[[ STORED DATA open ]]
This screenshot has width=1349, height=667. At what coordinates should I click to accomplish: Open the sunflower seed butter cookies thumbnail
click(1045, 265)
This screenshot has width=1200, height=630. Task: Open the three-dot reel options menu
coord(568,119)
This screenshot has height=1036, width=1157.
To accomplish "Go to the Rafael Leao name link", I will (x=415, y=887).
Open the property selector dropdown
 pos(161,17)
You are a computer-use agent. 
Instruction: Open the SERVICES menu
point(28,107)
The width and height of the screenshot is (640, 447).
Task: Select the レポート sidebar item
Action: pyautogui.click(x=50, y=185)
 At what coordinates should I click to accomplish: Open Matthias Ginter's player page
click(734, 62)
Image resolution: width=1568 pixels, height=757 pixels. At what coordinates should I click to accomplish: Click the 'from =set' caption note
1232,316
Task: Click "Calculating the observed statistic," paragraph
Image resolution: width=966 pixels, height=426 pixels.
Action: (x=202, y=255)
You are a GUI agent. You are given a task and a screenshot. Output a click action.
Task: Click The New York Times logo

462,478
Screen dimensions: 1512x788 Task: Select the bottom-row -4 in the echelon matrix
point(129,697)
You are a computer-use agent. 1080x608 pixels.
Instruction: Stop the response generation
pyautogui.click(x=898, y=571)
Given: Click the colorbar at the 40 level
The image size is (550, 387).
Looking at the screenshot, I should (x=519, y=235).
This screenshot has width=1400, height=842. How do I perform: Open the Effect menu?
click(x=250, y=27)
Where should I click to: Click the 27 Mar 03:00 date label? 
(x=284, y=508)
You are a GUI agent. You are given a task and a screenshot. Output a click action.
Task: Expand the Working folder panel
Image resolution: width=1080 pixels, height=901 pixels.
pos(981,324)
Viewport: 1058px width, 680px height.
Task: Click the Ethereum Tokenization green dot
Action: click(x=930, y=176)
[[ STORED DATA closed ]]
THE PROBLEM
Copy every line of the records above that contains "computer".

TASK SOLUTION
You are a computer-use agent. 
You are a computer-use agent. 1080x608 pixels.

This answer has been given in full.